As for military-grade applications, I'm not going to pretend to know what their requirements are or how to address them.
Knowledge is how to play a game, intelligence is how to win, wisdom is knowing what game to play.
I downloaded the app (https://vvdveen.com/drammer/drammer.apk) to check my android devices but it just keeps running and running. Is that a good thing? If there was a problem would it stop and tell me? Thanks
In the case of 64 bit memory channels it is 72 bits for ECC memory.
The *LARGER* problem is that ECC doesn't help with rowhammer attacks because in many cases rowhammer can trigger the same effect without causing the ECC checksum to fail. Meaning that it passes ECC checksumming and continues on running with the (un)intentionally corrupted data.
The core issue here is that DRAM needs to be redesigned to avoid the capability of cacheline flushes causing unexpected behavior in DRAM (as mentioned in previous articles on this, it is specific brands of DRAM from specific manufacturers that fail this way. They need to be redesigned to solve this issue or have their latency specifications changed to take this situation into account and run with reduced performance characteristics that ensure this situation cannot be triggered under even worst case circumstances.)
Meanwhile: Score one for jailbreakers everywhere. And for a blow against Samsung's KNOX, since this could potentially bypass it if you can trigger this situation over Trustzone controlled memory. (Completely defeating the purpose of a secure machine without using seperate and trustworthy batches of DRAM.)

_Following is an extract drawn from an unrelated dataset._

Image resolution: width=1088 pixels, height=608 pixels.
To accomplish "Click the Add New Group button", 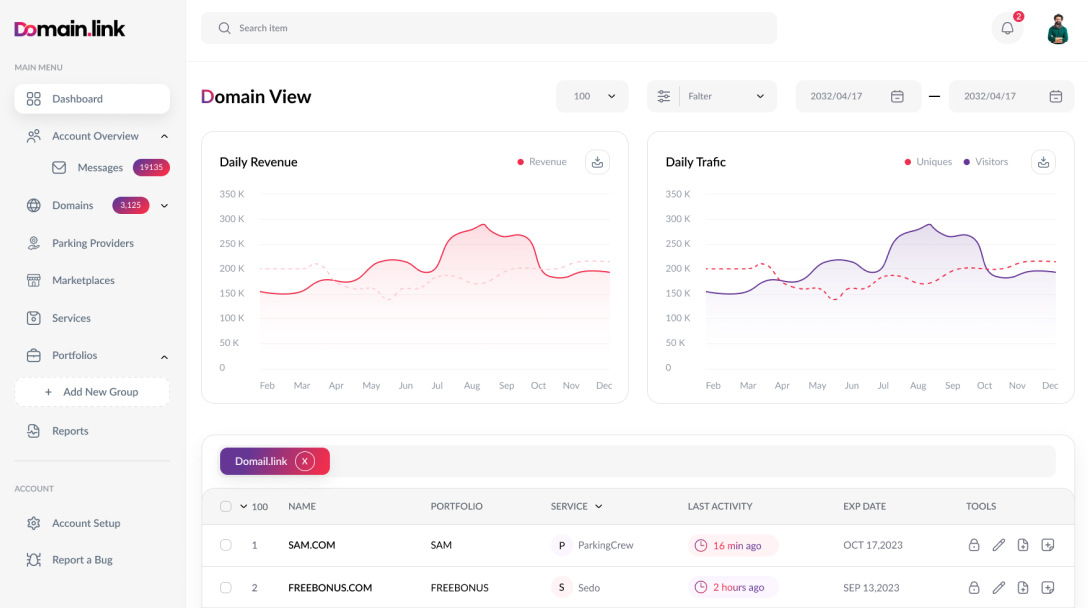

Apparently Intel patented their fix on Oct 31, 2013... the exact same day that Nexus 5 shipped in the US:
https://www.google.com/patents...
Glad to see the industry came together to protect consumers!
After reading over some of the drammer.pdf paper which others have linked to, I must conclude that the S4 was not tested and the S5 and S6 and many others were not found to be vulnerable. I believe the only ARMv8 they tested and found to be vulnerable was the LG G4.